Ok, no shot the title doesn't contain "arm wrestle" on purpose..

[–] [email protected] 9 points 4 months ago (1 children)

It literally has a picture of arm wrestling on there. I think it's on purpose.

[–] [email protected] 4 points 4 months ago
[–] [email protected] 14 points 4 months ago (1 children)

For me, arm has already "won" this debacle -- convenience > performance all day errday.

[–] [email protected] 29 points 4 months ago (4 children)

ARM won the mobile/tablet form factor right from the start. Apple popularised ARM on the desktop. Amazon popularised ARM in the cloud.

Intel's been busy shitting out crap like the 13900K/14900K and pretending that ARM and RISC-V aren't going to eat their lunch.

The only beef I have with ARM systems is the typical SoC formula, I still want to build systems from off the shelf components.

I can't wait.

[–] [email protected] 5 points 4 months ago (1 children)

The only beef I have with ARM systems is the typical SoC formula, I still want to build systems from off the shelf components.

I'm here with you. ARM and RV could really go into standardization.

[–] [email protected] 3 points 4 months ago

Thinking about it, the SoC idea could stop at the southern boundary of the chipset in x86 systems.

Include DDR memory controller, PCI controller, USB controllers, iGPU's etc. most of those have migrated into x86 CPU's now anyway (I remember having north and south bridge chipsets!)

Leave the rest of the system: NIC's, dGPU's, etc on the relevant busses.

load more comments (3 replies)
[–] [email protected] 2 points 4 months ago

recently got asahi running on an m1 macbook pro. loving the battery life that I get out of it

[–] [email protected] 1 points 4 months ago (3 children)

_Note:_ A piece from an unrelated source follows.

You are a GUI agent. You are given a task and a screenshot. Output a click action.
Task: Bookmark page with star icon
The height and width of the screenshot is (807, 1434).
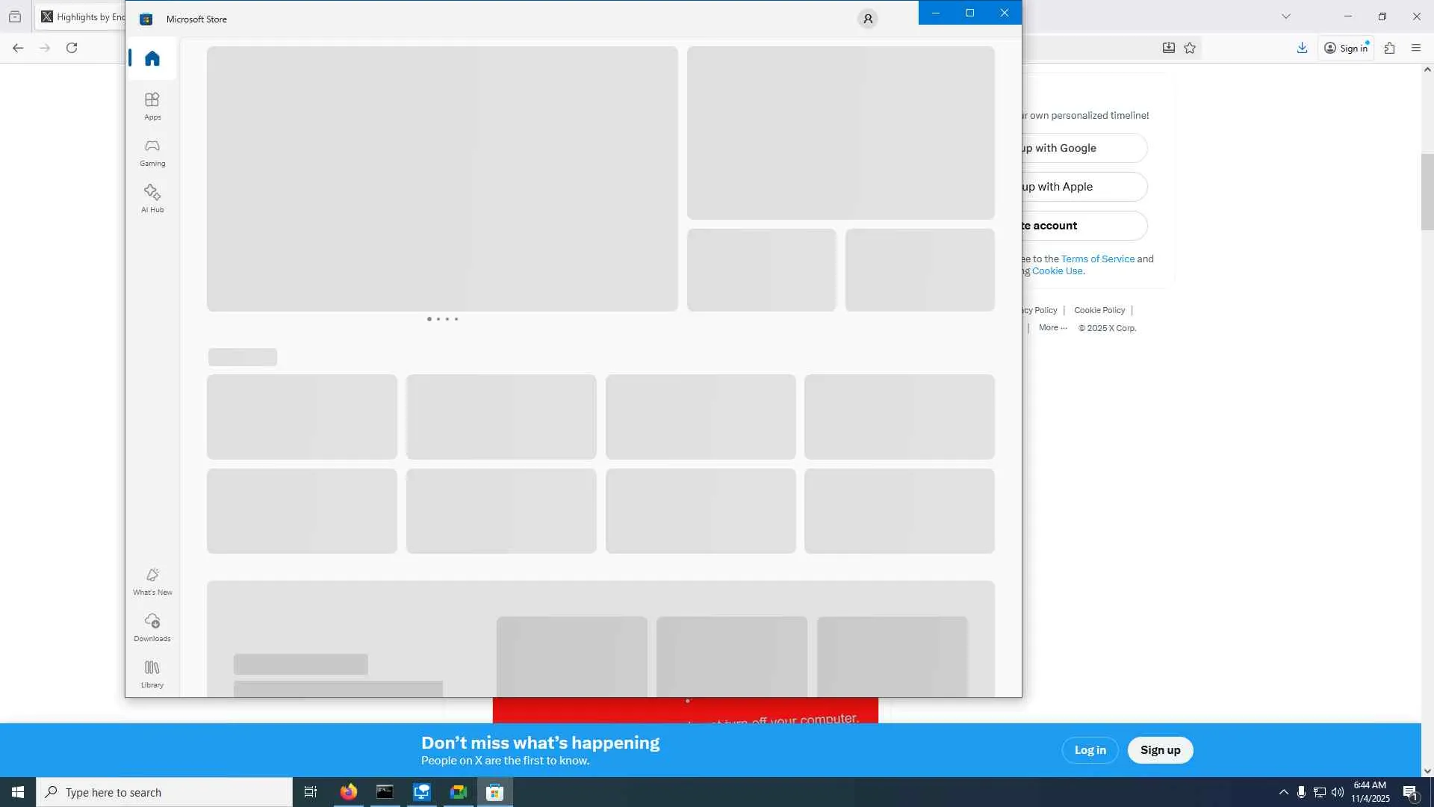click(x=1190, y=48)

Arm is not any better than x86 when it comes to instructions. There's a reason we stuck to x86 for a very long time. Arm is great because of its power efficiency.

[–] [email protected] 9 points 4 months ago (4 children)

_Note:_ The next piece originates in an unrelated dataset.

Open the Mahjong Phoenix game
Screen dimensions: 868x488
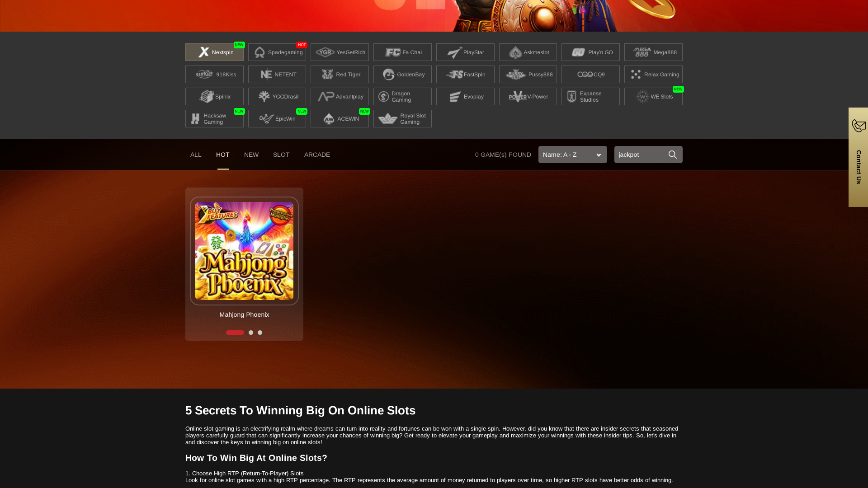(244, 251)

That power efficiency is a direct result of the instructions. Namely smaller chips due to the reduced instructions set, in contrast to x86's (legacy bearing) complex instruction set.

[–] [email protected] 4 points 4 months ago (1 children)

It's really not, x86 (CISC) CPUs could be just as efficient as arm (RISC) CPUs since instruction sets (despite popular consensus) don't really influence performance or efficiency. It's just that the x86 CPU oligopoly had little interest in producing power efficient CPUs while arm chip manufacturers were mostly making chips for phones and embedded devices making them focus on power efficiency instead of relentlessly maximizing performance. I expect the next few generations of intel and AMD x86 based laptop CPUs to approach the power efficiency Apple and Qualcomm have to offer.

[–] [email protected] 1 points 4 months ago (4 children)

All else being equal, a complex decoding pipeline does reduce the efficiency of a processor. It’s likely not the most important aspect, but eventually there will be a point where it does become an issue once larger efficiency problems are addressed.

load more comments (4 replies)
load more comments (3 replies)
[–] [email protected] 8 points 4 months ago* (last edited 4 months ago) (1 children)

Arm is better because there are more than three companies who can design and manufacture one.

Edit: And only one of the three x86 manufacturers are worth a damn, and it ain't Intel.

Edit2: On further checking, VIA sold its CPU design division (Centaur) to Intel in 2021. VIA now makes things like SBCs, some with Intel, some ARM. So there's only two x86 manufacturers around anymore.

[–] [email protected] 5 points 4 months ago (1 children)
[–] [email protected] 10 points 4 months ago (1 children)

Yes, everyone forgets them. Mostly for good reasons.

[–] [email protected] 1 points 4 months ago (1 children)

Do they (or whatever's left of them) have a license to x86_64, or is it just x86?

load more comments (1 replies)
[–] [email protected] 3 points 4 months ago (1 children)

We stuck to x86 forever because backwards compatibility and because nobody had anything better. Now manufacturers do have something better, and it’s fast enough that emulation is good enough for backwards compatibility.

[–] [email protected] 1 points 4 months ago

Acorn computers would like to say that's not 100% correct.